EXAMEN ET COMMENTAIRES

 

  • [28] Apotex invoque l'arrêt de la Cour d'appel fédérale Prior c. Canada, _1989_ A.C.F. no 903 (Prior), pour étayer son argument suivant lequel la question de savoir si le Règlement sur les médicaments brevetés permet que la défense de Merck, qui repose sur une pure question de droit et sur l'interprétation législative, soit tranchée dans le cadre d'une requête en radiation.

 


  • [29] Apotex invoque de même la décision Apotex Inc. c. Eli Lilly and Co. (2001), 13 C.P.R. (4th) 78, dans laquelle le juge Blanchard refuse au paragraphe 13 de se prononcer sur une question d'interprétation législative, plus particulièrement, une disposition transitoire, le paragraphe 9(6) du Règlement sur les médicaments brevetés et son application à la version modifiée de l'article 8 dudit règlement après 1998, dans les termes suivants :

J'estime que l'interprétation de l'article 8 et la détermination de son objet est une question complexe d'interprétation de la loi et qu'il est préférable que cette question soit débattue à l'instruction, où il est possible de présenter les éléments de preuve appropriés, et que le juge des requêtes ne doit pas régler une telle question dans le cadre d'une procédure préliminaire.

 

 

 

  • [30] Apotex soutient que la décision du juge Blanchard reposait sur le fait que d'autres éléments de preuve devaient être produits à l’audition sur les questions d'interprétation tandis qu'en l'espèce, Merck n'a pas indiqué qu'elle présenterait d'autres éléments de preuve pour établir la validité de sa défense à l’audition. Apotex prétend que le dossier dont a été saisie la Cour est suffisant pour lui permettre de statuer sur la possibilité d'invoquer le moyen de défense fondé sur la contrefaçon puisqu'il s'agit d'une simple question de droit.

 

  • [31] Apotex fait ensuite observer que la question qu'il faut trancher en l'espèce présente une analogie parfaite avec Apotex Inc. c. Eli Lilly and Co. Canada Inc., 2004 CF 502 (Eli Lilly), dans laquelle le juge Heneghan a rendu un jugement sommaire partiel sur une pure question de droit qui n'avait pas à être tranchée lors d’un procès complet sur le fond de l'affaire.

 


  • [32] Je suis d’accord avec la position de Merck que, dans les circonstances, il existe des décisions plus récentes que l'arrêt Prior qui portent directement sur la question en cours et qui méritent d’être examinées. En fait, notre Cour et la Cour d'appel ont statué de façon constante que les questions litigieuses d'interprétation législative portant sur l'article 8 du Règlement sur les médicaments brevetés ne devraient pas être tranchées dans le cadre de requêtes en radiation d'actes de procédure, mais qu'on devrait plutôt laisser ce soin au juge du procès (voir : Apotex Inc. c. Eli Lilly & Co., 2001 CFPI 636; Apotex Inc. c. Eli Lilly & Co., 2001 CFPI 1144, conf. par 2002 CAF 411; Apotex Inc. c. Syntex Pharmaceuticals International Ltd., 2001 CFPI 1375; Apotex Inc. c. Merck & Co., 2002 CFPI 166; Apotex Inc. c. R., 2003 CFPI 414, conf. par 2004 CAF 43; Apotex Inc. c. Merck & Co., 2004 CF 314, conf. par 2004 CAF 298).

Données sources:
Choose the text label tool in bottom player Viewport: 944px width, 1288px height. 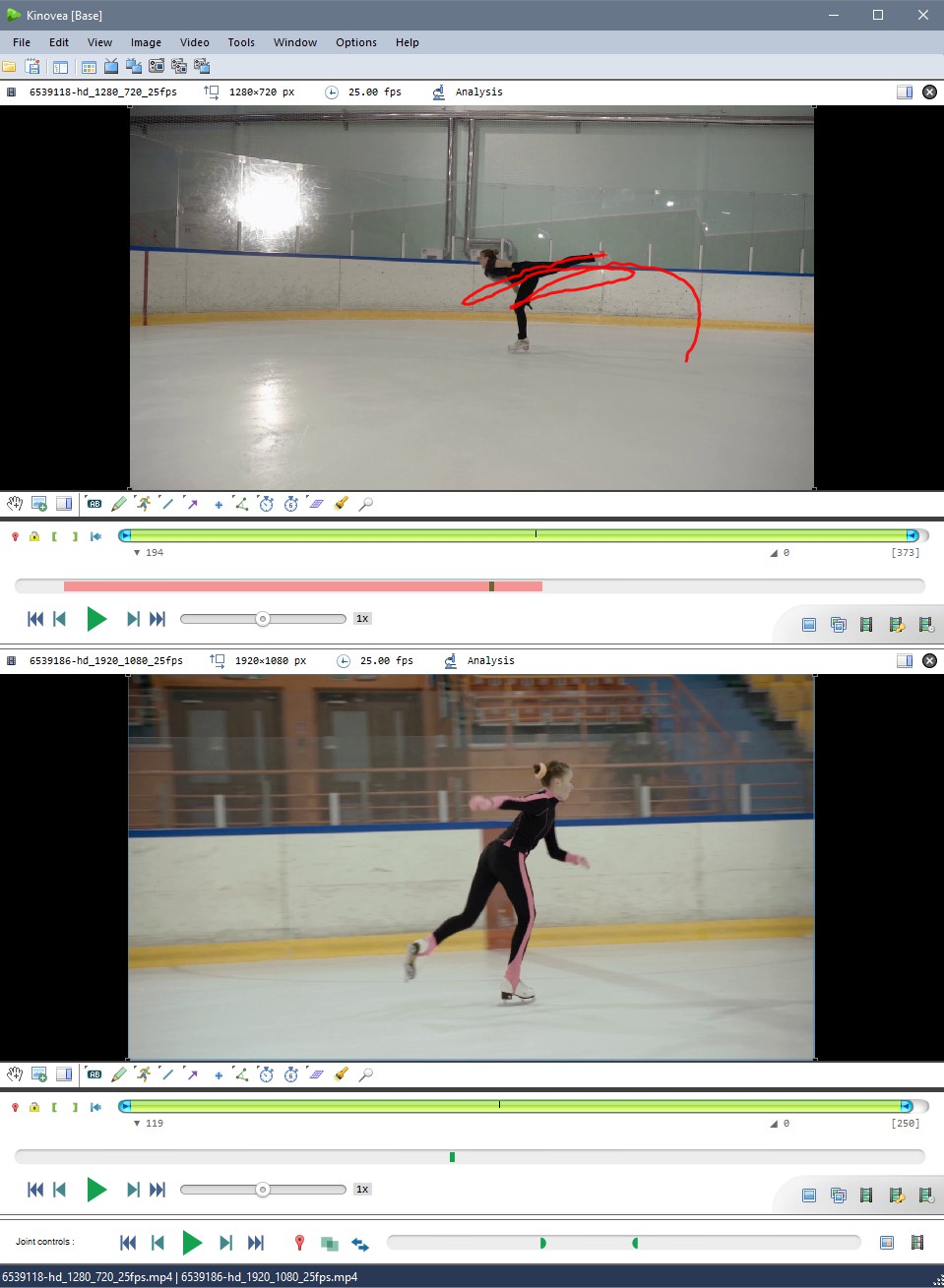pos(94,1074)
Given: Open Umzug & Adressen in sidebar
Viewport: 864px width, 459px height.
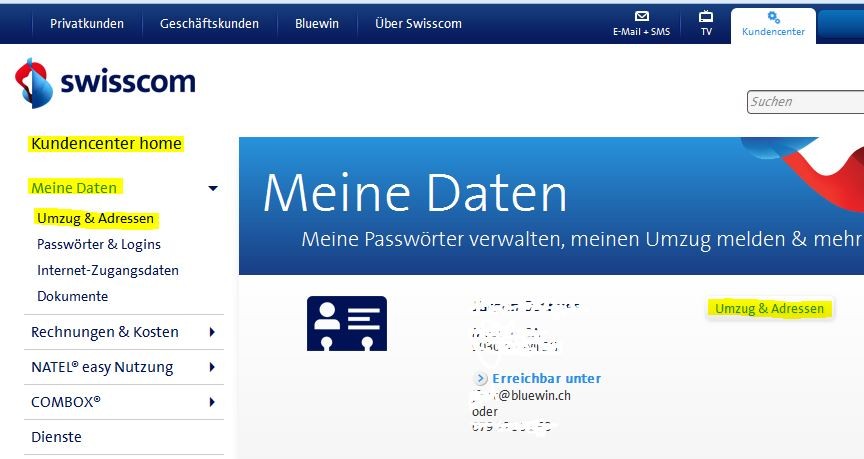Looking at the screenshot, I should pos(96,218).
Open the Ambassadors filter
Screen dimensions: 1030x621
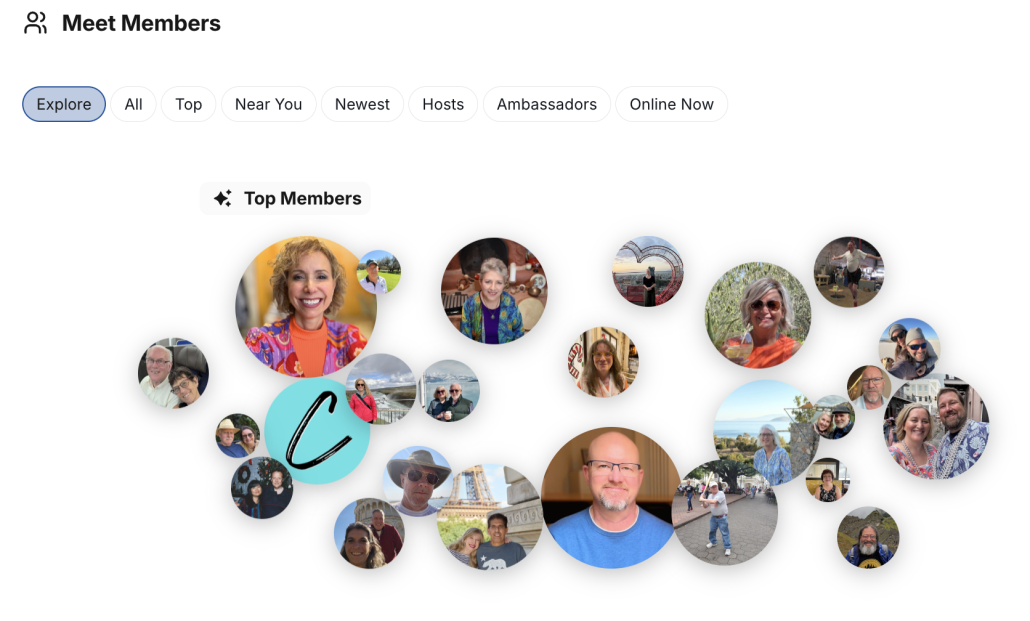pos(547,104)
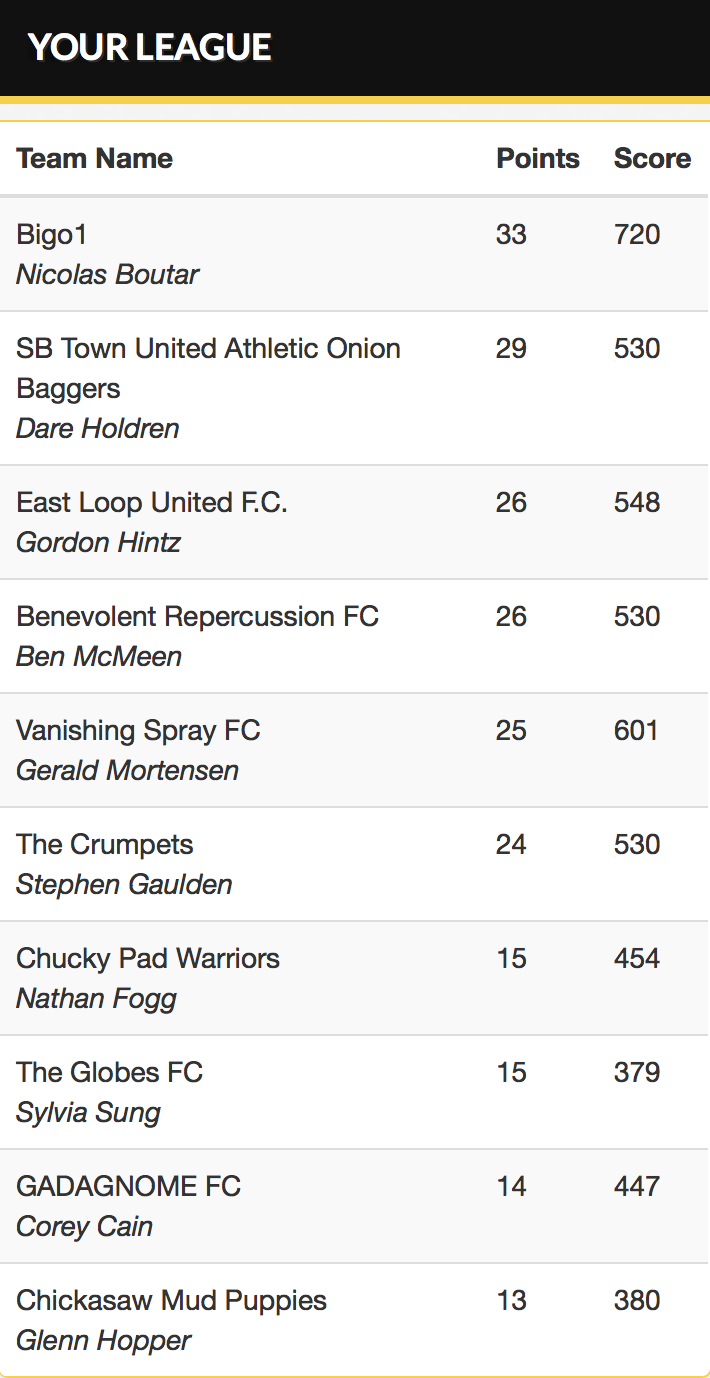Screen dimensions: 710x1378
Task: Open The Globes FC row
Action: point(354,1092)

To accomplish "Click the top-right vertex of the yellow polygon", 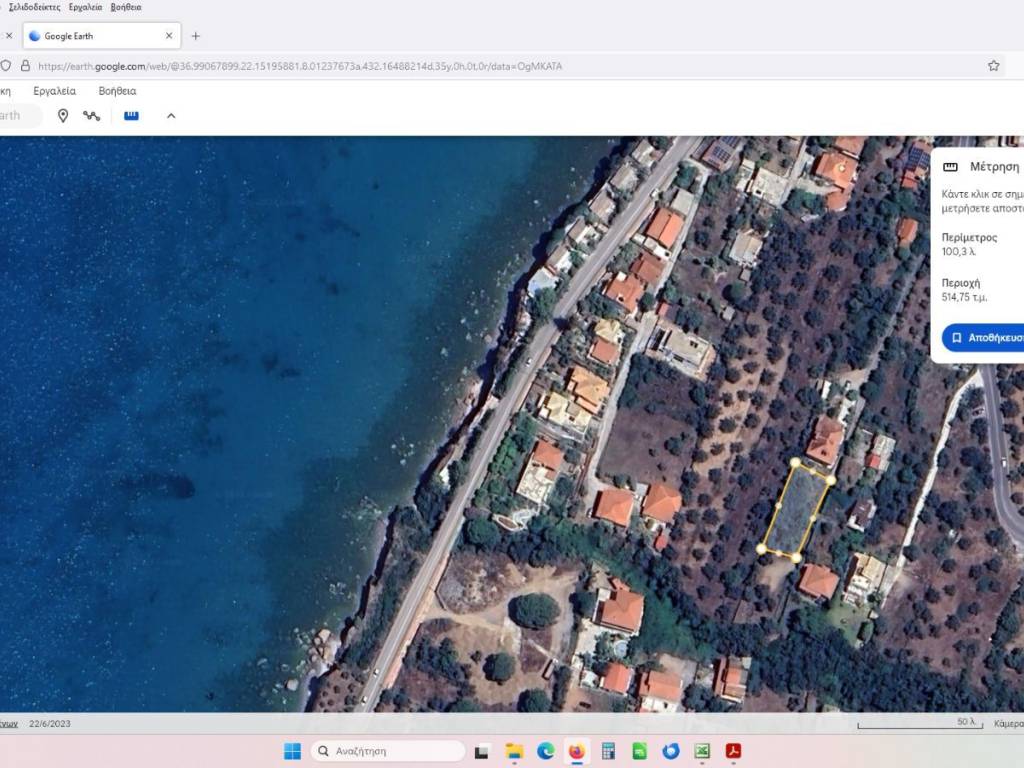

Questions à traiter:
1) D'après le texte à lire, pourquoi le juge Blanchard refuse-t-il de se prononcer sur l'interprétation de l'article 8 dans la décision Apotex Inc. c. Eli Lilly and Co. (2001) ?
2) Transcrivez le passage du texte à lire qui va de « EXAMEN ET COMMENTAIRES » à « requête en radiation. », ces deux segments compris.

Réponses successives:
1) Il estime que l'interprétation de l'article 8 et la détermination de son objet constituent une question complexe d'interprétation de la loi. Selon lui, il vaut mieux en débattre à l'instruction, où les éléments de preuve appropriés peuvent être présentés, plutôt que de laisser le juge des requêtes la régler dans une procédure préliminaire.

2)
EXAMEN ET COMMENTAIRES

 

  • [28] Apotex invoque l'arrêt de la Cour d'appel fédérale Prior c. Canada, _1989_ A.C.F. no 903 (Prior), pour étayer son argument suivant lequel la question de savoir si le Règlement sur les médicaments brevetés permet que la défense de Merck, qui repose sur une pure question de droit et sur l'interprétation législative, soit tranchée dans le cadre d'une requête en radiation.